Employee handbooks are critical tools for employers and workers. They define policies, inform parties about their rights and provide guidance to help resolve disputes. Considering how effective handbooks can be in preventing legal conflicts, employers should be sure theirs contain certain elements.
What they should include
Whether you are an employer creating your handbook or an employee reviewing yours after a recent hire or conflict, you should be able to find these elements in a standard handbook:
- Anti-discrimination policies
- Sexual harassment policies
- Guidance on types of leave (e.g., Family Medical Leave Act)
- Pay and promotion policies
- Rules for workplace conduct
- Acceptable use policies for technology
- General information on the business
- Disciplinary policies
- Guidance for responding to and resolving workplace conflicts
Further, employee handbooks should reflect current federal and New York laws. Thus, reviewing and updating them on an annual basis is crucial. For example, this year, handbooks should include updated information on:
- COVID-19 vaccination requirements
- Remote work guidelines
- New wage and hour rules
- Use of electronic monitoring practices
A handbook that includes all this information can be a valuable tool in employment relationships.
What to leave out
There is a lot of information to put in a handbook, but there is no need to overdo it. The handbook may not be the place to include:
- Promises you cannot or do not need to fulfill
- Vague language
- Statements that something is permanent
- Illegal clauses
Including these components in an official handbook could create avoidable confusion and conflicts, so it is generally wise to exclude them.

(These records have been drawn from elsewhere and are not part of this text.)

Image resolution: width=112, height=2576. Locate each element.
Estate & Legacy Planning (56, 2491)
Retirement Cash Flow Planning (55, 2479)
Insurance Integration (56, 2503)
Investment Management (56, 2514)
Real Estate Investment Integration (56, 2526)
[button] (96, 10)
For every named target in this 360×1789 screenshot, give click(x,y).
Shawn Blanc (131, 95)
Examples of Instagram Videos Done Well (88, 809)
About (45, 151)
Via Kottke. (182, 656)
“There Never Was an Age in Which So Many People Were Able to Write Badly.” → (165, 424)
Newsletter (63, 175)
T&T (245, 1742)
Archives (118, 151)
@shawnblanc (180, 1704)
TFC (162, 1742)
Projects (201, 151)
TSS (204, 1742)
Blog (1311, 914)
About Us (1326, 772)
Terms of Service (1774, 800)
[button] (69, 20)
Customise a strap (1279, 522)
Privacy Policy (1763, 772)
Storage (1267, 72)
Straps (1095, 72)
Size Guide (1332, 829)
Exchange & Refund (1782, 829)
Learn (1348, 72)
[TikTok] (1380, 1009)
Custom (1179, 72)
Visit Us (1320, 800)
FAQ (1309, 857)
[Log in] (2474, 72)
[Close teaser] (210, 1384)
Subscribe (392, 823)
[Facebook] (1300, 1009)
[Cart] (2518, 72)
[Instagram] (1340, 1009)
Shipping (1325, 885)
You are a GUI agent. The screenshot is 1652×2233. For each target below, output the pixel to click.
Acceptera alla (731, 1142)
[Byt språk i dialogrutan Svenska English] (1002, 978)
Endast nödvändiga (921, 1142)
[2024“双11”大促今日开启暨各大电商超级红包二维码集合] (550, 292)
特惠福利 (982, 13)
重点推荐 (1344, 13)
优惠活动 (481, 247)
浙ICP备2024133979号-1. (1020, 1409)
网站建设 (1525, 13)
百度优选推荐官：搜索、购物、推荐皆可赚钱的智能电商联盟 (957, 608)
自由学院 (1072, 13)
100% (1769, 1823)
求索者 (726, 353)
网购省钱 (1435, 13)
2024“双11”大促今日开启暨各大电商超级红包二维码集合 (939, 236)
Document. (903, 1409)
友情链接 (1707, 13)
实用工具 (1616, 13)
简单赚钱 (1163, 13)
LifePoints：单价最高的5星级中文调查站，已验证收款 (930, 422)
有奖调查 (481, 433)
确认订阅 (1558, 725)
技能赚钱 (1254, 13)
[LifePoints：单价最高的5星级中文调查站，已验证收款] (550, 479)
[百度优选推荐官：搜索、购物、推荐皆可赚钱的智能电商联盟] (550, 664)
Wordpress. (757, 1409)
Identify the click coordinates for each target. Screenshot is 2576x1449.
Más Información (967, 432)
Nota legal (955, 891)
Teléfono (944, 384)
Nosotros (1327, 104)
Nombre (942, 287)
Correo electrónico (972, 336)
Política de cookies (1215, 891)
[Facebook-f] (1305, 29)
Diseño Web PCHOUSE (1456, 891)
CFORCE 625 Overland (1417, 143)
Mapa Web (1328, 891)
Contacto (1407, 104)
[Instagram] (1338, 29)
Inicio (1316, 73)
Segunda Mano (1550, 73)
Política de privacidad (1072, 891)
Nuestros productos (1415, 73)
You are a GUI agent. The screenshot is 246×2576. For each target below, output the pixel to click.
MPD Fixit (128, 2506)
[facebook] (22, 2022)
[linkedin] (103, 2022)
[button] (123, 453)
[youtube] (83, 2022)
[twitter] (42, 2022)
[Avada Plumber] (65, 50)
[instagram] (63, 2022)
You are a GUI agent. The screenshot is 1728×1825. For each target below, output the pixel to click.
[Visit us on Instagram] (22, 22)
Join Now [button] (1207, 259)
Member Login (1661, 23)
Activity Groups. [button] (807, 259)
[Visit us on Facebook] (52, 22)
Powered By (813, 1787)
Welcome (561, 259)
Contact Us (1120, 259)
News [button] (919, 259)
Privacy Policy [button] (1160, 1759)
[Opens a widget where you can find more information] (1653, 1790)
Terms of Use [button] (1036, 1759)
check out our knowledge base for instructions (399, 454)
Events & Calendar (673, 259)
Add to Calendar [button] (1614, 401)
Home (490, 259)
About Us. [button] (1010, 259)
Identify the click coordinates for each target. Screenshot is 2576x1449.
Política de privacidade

Using a handbook during times of conflict
Should a situation arise involving a dispute between employees and employers, a handbook can be the first place to look for guidance.
A comprehensive handbook can tell parties where to file reports, how to respond to specific situations and the rights and obligations parties must observe. Should further guidance or clarification be necessary, parties can consult an attorney.
However, in many cases, a properly developed handbook is sufficient in helping parties avoid disputes and resolve conflicts as smoothly as possible.